*Exercise directions*: Put every line of the entries below into a JSON list of strings, one string per line, leaving out any blank lines.

*Provided records*:
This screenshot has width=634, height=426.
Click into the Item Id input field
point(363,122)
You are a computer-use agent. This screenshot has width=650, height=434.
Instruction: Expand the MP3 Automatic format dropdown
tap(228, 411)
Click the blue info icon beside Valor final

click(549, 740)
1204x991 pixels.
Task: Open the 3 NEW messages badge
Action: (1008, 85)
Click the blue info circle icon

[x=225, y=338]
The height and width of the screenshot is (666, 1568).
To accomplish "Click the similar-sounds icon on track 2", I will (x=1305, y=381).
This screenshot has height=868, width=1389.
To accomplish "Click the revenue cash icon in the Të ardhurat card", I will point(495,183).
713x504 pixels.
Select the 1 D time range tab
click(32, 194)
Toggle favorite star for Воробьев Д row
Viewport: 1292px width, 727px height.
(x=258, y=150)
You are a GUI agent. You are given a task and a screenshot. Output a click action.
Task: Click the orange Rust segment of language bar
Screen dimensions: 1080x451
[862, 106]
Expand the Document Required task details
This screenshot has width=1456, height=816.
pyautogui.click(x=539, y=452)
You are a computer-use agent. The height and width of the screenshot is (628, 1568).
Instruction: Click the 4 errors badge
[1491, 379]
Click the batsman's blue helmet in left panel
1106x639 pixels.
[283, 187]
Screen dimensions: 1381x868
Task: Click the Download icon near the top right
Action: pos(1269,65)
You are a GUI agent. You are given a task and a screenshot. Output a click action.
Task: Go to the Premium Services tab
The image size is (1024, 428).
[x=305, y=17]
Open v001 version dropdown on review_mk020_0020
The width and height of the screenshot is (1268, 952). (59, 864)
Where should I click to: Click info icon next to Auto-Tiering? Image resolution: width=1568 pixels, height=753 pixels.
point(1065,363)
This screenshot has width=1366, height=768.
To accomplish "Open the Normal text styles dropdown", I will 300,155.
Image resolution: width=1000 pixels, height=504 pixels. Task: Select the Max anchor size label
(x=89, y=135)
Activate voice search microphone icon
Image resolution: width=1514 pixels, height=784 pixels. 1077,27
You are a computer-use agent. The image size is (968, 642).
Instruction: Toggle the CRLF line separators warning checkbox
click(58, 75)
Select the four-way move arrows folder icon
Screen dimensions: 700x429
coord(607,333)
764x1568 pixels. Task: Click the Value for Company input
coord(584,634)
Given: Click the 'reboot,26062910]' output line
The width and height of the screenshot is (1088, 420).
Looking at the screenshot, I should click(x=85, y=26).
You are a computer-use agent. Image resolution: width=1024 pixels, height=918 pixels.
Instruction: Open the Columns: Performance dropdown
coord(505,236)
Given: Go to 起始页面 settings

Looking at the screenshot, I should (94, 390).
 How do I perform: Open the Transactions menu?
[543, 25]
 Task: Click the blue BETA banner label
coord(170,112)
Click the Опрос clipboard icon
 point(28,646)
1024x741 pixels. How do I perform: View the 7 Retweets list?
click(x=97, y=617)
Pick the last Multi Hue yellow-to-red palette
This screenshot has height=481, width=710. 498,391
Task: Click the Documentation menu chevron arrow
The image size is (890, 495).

*Final result*:
[
  "This screenshot has width=634, height=426.",
  "Click into the Item Id input field",
  "point(363,122)",
  "You are a computer-use agent. This screenshot has width=650, height=434.",
  "Instruction: Expand the MP3 Automatic format dropdown",
  "tap(228, 411)",
  "Click the blue info icon beside Valor final",
  "click(549, 740)",
  "1204x991 pixels.",
  "Task: Open the 3 NEW messages badge",
  "Action: (1008, 85)",
  "Click the blue info circle icon",
  "[x=225, y=338]",
  "The height and width of the screenshot is (666, 1568).",
  "To accomplish \"Click the similar-sounds icon on track 2\", I will (x=1305, y=381).",
  "This screenshot has height=868, width=1389.",
  "To accomplish \"Click the revenue cash icon in the Të ardhurat card\", I will point(495,183).",
  "713x504 pixels.",
  "Select the 1 D time range tab",
  "click(32, 194)",
  "Toggle favorite star for Воробьев Д row",
  "Viewport: 1292px width, 727px height.",
  "(x=258, y=150)",
  "You are a GUI agent. You are given a task and a screenshot. Output a click action.",
  "Task: Click the orange Rust segment of language bar",
  "Screen dimensions: 1080x451",
  "[862, 106]",
  "Expand the Document Required task details",
  "This screenshot has width=1456, height=816.",
  "pyautogui.click(x=539, y=452)",
  "You are a computer-use agent. The height and width of the screenshot is (628, 1568).",
  "Instruction: Click the 4 errors badge",
  "[1491, 379]",
  "Click the batsman's blue helmet in left panel",
  "1106x639 pixels.",
  "[283, 187]",
  "Screen dimensions: 1381x868",
  "Task: Click the Download icon near the top right",
  "Action: pos(1269,65)",
  "You are a GUI agent. You are given a task and a screenshot. Output a click action.",
  "Task: Go to the Premium Services tab",
  "The image size is (1024, 428).",
  "[x=305, y=17]",
  "Open v001 version dropdown on review_mk020_0020",
  "The width and height of the screenshot is (1268, 952). (59, 864)",
  "Where should I click to: Click info icon next to Auto-Tiering? Image resolution: width=1568 pixels, height=753 pixels.",
  "point(1065,363)",
  "This screenshot has width=1366, height=768.",
  "To accomplish \"Open the Normal text styles dropdown\", I will 300,155.",
  "Image resolution: width=1000 pixels, height=504 pixels. Task: Select the Max anchor size label",
  "(x=89, y=135)",
  "Activate voice search microphone icon",
  "Image resolution: width=1514 pixels, height=784 pixels. 1077,27",
  "You are a computer-use agent. The image size is (968, 642).",
  "Instruction: Toggle the CRLF line separators warning checkbox",
  "click(58, 75)",
  "Select the four-way move arrows folder icon",
  "Screen dimensions: 700x429",
  "coord(607,333)",
  "764x1568 pixels. Task: Click the Value for Company input",
  "coord(584,634)",
  "Given: Click the 'reboot,26062910]' output line",
  "The width and height of the screenshot is (1088, 420).",
  "Looking at the screenshot, I should click(x=85, y=26).",
  "You are a computer-use agent. Image resolution: width=1024 pixels, height=918 pixels.",
  "Instruction: Open the Columns: Performance dropdown",
  "coord(505,236)",
  "Given: Go to 起始页面 settings",
  "Looking at the screenshot, I should (94, 390).",
  " How do I perform: Open the Transactions menu?",
  "[543, 25]",
  " Task: Click the blue BETA banner label",
  "coord(170,112)",
  "Click the Опрос clipboard icon",
  " point(28,646)",
  "1024x741 pixels. How do I perform: View the 7 Retweets list?",
  "click(x=97, y=617)",
  "Pick the last Multi Hue yellow-to-red palette",
  "This screenshot has height=481, width=710. 498,391",
  "Task: Click the Documentation menu chevron arrow",
  "The image size is (890, 495)."
]